Chinese whispers (clustering method)

Last updated

Chinese whispers is a clustering method used in network science named after the famous whispering game. [1] Clustering methods are basically used to identify communities of nodes or links in a given network. This algorithm was designed by Chris Biemann and Sven Teresniak in 2005. [1] The name comes from the fact that the process can be modeled as a separation of communities where the nodes send the same type of information to each other. [1]

Contents

Chinese whispers is a hard partitioning, randomized, flat clustering (no hierarchical relations between clusters) method. [1] The random property means that running the process on the same network several times can lead to different results, while because of hard partitioning one node can belong to only one cluster at a given moment. The original algorithm is applicable to undirected, weighted and unweighted graphs. Chinese whispers runs in linear time, which means that it is extremely fast even if there are very many nodes and links in the network. [1]

Algorithm

An example of how Chinese whispers works in action. The different colors represent different classes. (top) Initial cluster assignment. (middle) The graph after the first step 2, in which (in order) the pink, green, yellow, red, black, white, and blue nodes were selected. (bottom) The graph after a second step 2, in which the green and white nodes were selected, with the order of the remaining nodes after that not important. This clustering is stable because each node is colored the same as the plurality of its neighbors. Chinese Whispers example cluster.png
An example of how Chinese whispers works in action. The different colors represent different classes. (top) Initial cluster assignment. (middle) The graph after the first step 2, in which (in order) the pink, green, yellow, red, black, white, and blue nodes were selected. (bottom) The graph after a second step 2, in which the green and white nodes were selected, with the order of the remaining nodes after that not important. This clustering is stable because each node is colored the same as the plurality of its neighbors.

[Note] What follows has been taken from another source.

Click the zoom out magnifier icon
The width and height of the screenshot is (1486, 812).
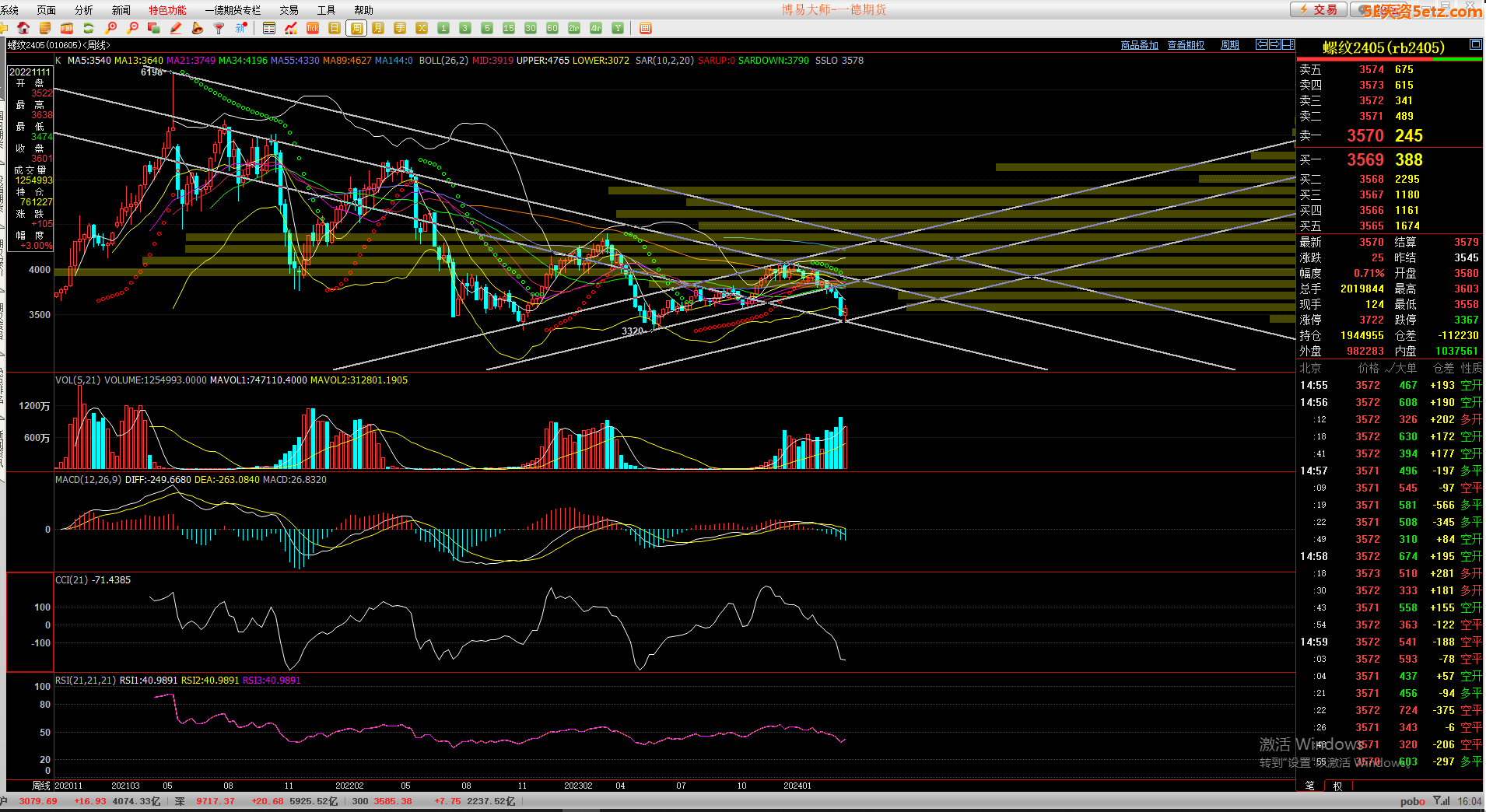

The algorithm works in the following way in an undirected unweighted graph: [1]

  1. All nodes are assigned to a distinct class, so that the number of initial classes equals the number of nodes.
  2. All of the network nodes are selected one by one in a random order. For each selected node, its cluster label is changed to the cluster with which it has the most connections. If there is a tie, one is picked randomly from the tied clusters.
  3. Step two repeats itself until a predetermined number of iterations or until the process converges. In the end the emerging classes represent the clusters of the network.

The predetermined threshold for the number of the iterations is needed because it is possible that process does not converge. On the other hand in a network with approximately 10000 nodes the clusters does not change significantly after 40-50 iterations even if there is no convergence. [1]

Strengths and weaknesses

The main strength of Chinese whispers lies in its time linear property. Because the processing time increases linearly with the number of nodes, the algorithm is capable of identifying communities in a network very fast. For this reason Chinese whispers is a good tool to analyze community structures in graph with a very high number of nodes. The effectiveness of the method increases further if the network has the small world property. [1]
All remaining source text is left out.